For the record
Bruce D’Arcus explains faculty publication defaults. Correcting a few details (and chanting “charitable reading, charitable reading, charitable reading” to myself like a mantra):
- My job is not to encourage faculty to publish in OA journals, though I’m certainly happy when they do and I plug OA journals when possible. I encourage them to self-archive in MPOW’s institutional repository, the running of which is my job. (Maybe I don’t talk about my job enough on CavLec? Nah, that can’t be it.)
- Open access versus prestige of publication venue is rather less an issue for self-archiving than for “gold-OA” publication. Many extremely high-prestige journals permit self-archiving, and there are ways to protect one’s self-archiving rights (such as author’s addenda) that do not require careful choice of publication venue.
- With respect, I believe I adequately understand the roots of faculty inertia regarding open access, though I haven’t always used that understanding as well as I ought. I live with faculty inertia every day of my working life. I have read and continue to read everything I can get my hands on about faculty scholarly-communication behavior, and I regularly interact with faculty at my institution, and librarians both at my institution and worldwide. I myself am subject to some of the same publication pressures as faculty. In other words: I get it. Really.

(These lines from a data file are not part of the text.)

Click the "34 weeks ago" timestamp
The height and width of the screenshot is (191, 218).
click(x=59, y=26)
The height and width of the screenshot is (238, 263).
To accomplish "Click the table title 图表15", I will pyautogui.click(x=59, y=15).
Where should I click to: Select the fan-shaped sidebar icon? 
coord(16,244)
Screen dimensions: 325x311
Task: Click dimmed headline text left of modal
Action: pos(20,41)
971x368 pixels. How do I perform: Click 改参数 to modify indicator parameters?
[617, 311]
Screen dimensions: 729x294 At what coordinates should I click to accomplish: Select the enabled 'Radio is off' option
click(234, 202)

You wouldn’t believe some of the stories I’ve heard about this. The best one, perhaps, concerns a prominent scholar in a field that generally knows better who huffed, “I wrote them, so of course I own the copyright!” about his entire research output, and could not be convinced otherwise even by copyright statements on the printed works themselves. Do I believe the story? Heck yes, I do.

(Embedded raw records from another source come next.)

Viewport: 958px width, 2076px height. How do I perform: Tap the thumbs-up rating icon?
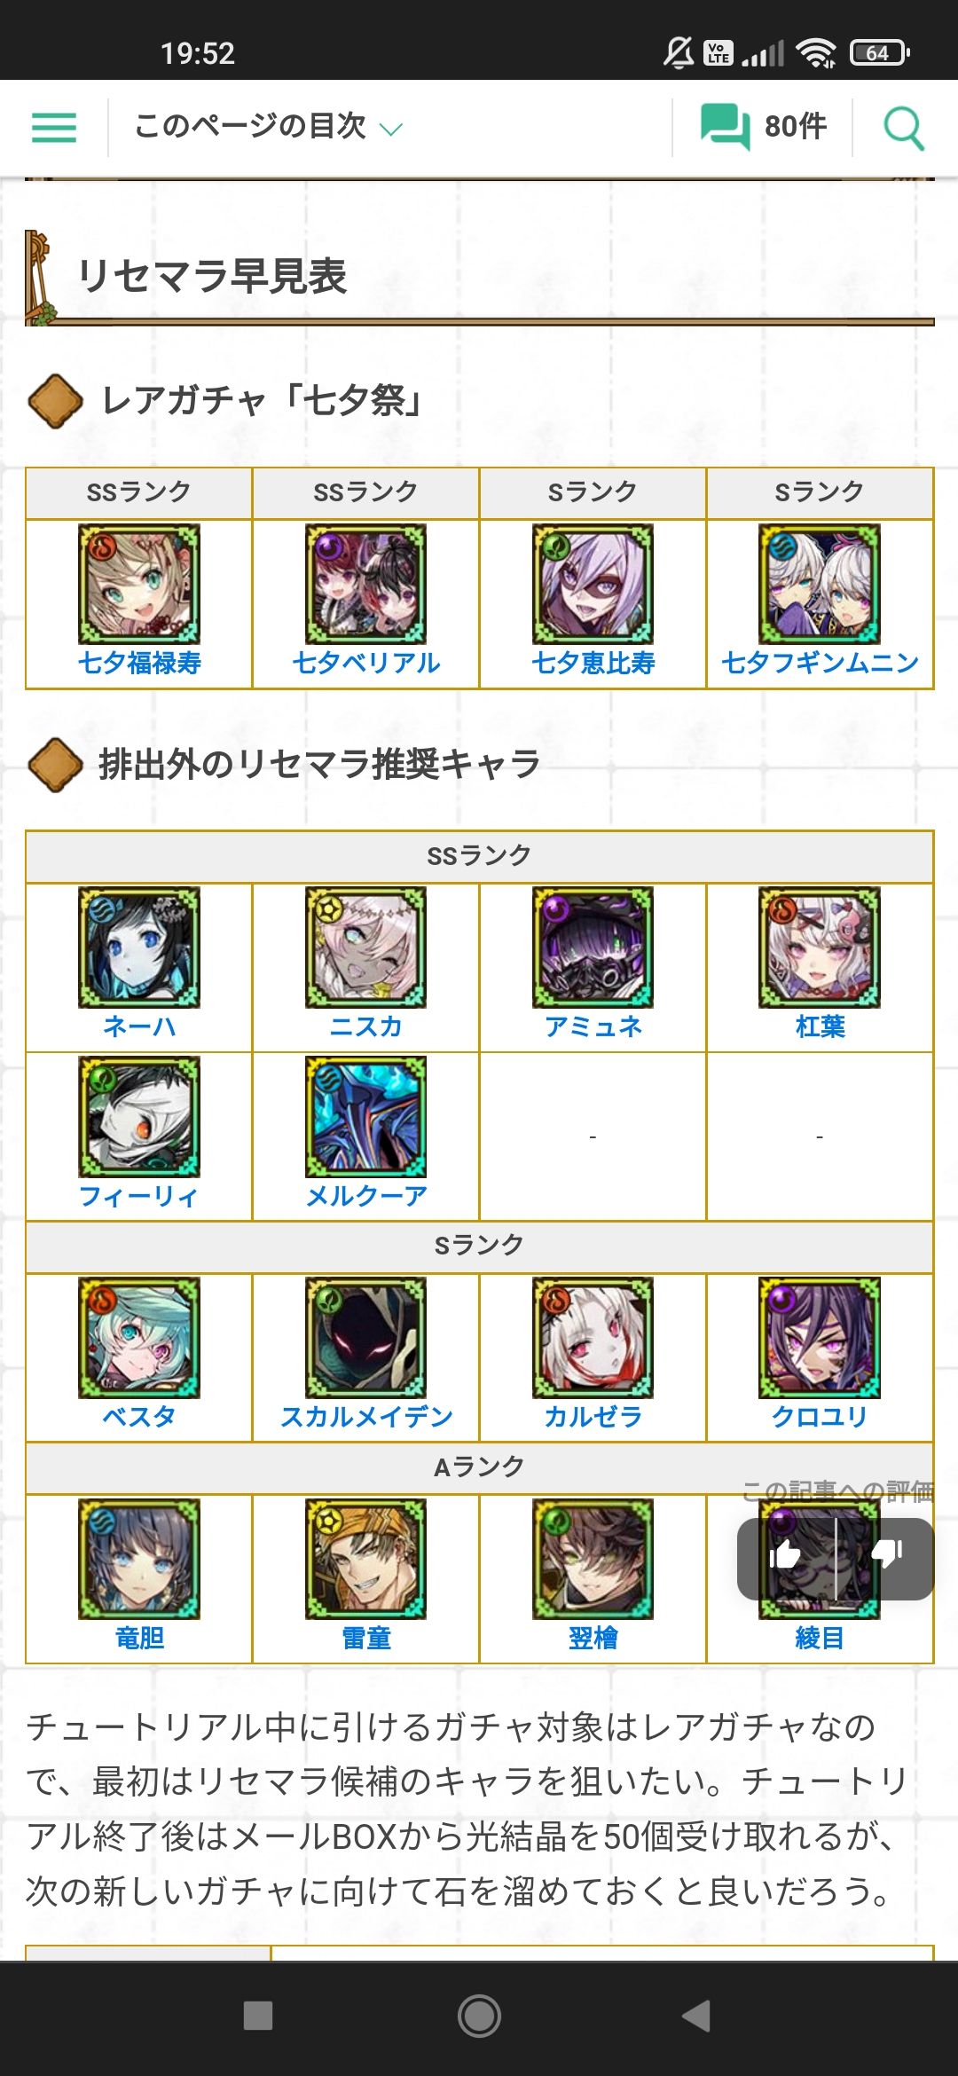[785, 1553]

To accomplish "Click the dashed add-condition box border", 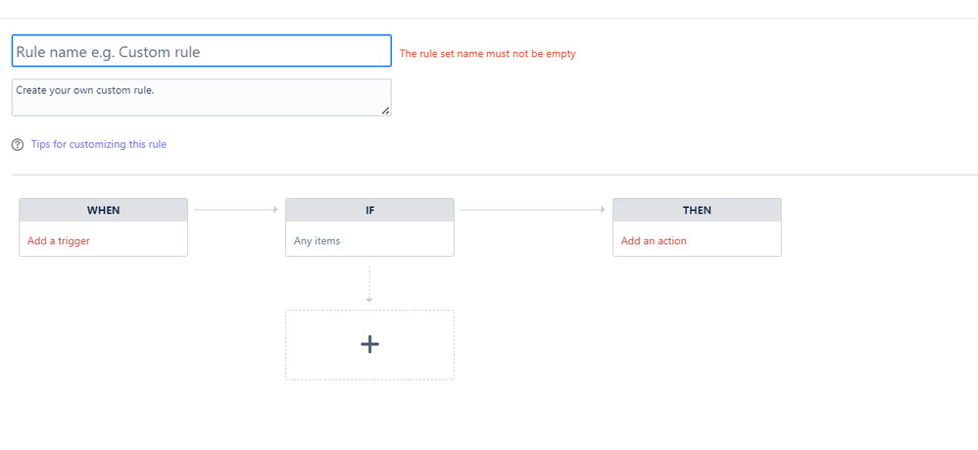I will (369, 311).
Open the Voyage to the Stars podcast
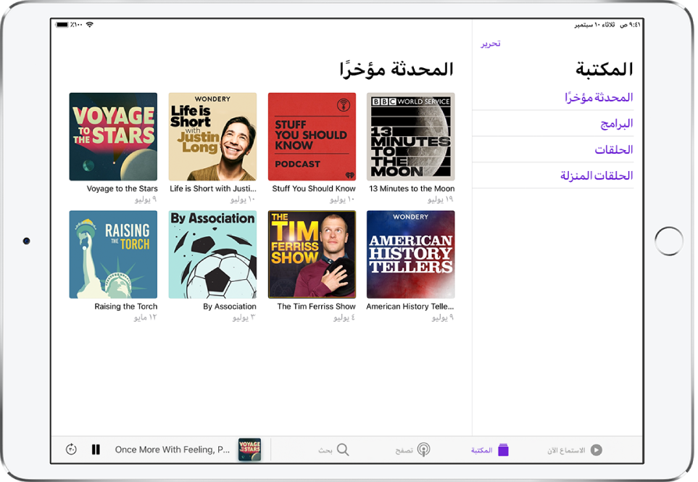Viewport: 698px width, 482px height. click(113, 136)
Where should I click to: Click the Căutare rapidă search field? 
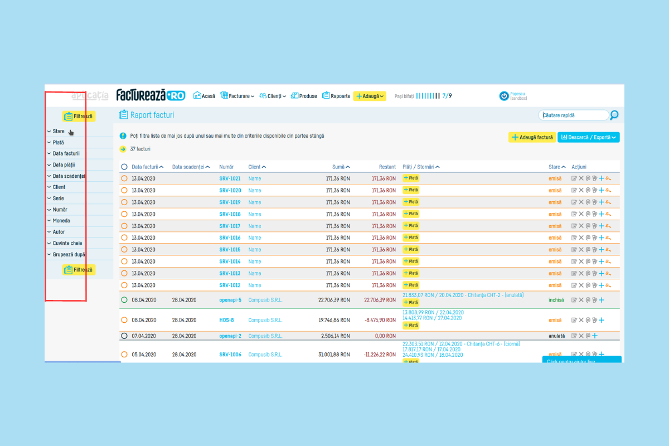pyautogui.click(x=573, y=115)
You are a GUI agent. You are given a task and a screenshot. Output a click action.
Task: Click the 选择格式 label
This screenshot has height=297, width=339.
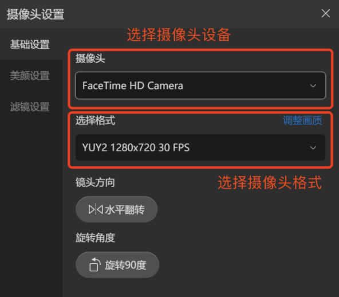(95, 120)
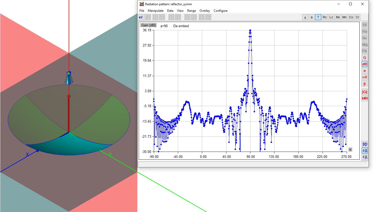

It’s not typical, though. Typical is genial cluelessness and unwillingness to investigate, much less read publishing agreements. I’ve run into one hell of a lot of typical. In fairness, copyright is complicated and not fun. Confusion is perfectly understandable. Deliberate incuriosity is not.

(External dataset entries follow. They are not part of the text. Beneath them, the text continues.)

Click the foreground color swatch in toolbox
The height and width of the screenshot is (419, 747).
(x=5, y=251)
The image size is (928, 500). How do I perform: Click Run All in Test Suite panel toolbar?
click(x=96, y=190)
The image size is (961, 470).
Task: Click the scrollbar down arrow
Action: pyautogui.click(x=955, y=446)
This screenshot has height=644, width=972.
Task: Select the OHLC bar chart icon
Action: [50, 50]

In other news, Harnad asks a question I’d quite like to see answered. While I still think Eysenbach’s exploratory study was extremely well-designed, the weaknesses Harnad zeroes in on are genuine, exacerbated by the not-universal circumstance of PNAS serving its journal from its own website (as opposed to a journal aggregator or portal), and by the short length of time covered in the study.
There’s a lot of room for more work in this area; plenty of interesting variables to test. I’m happy to see the productivity of this exchange.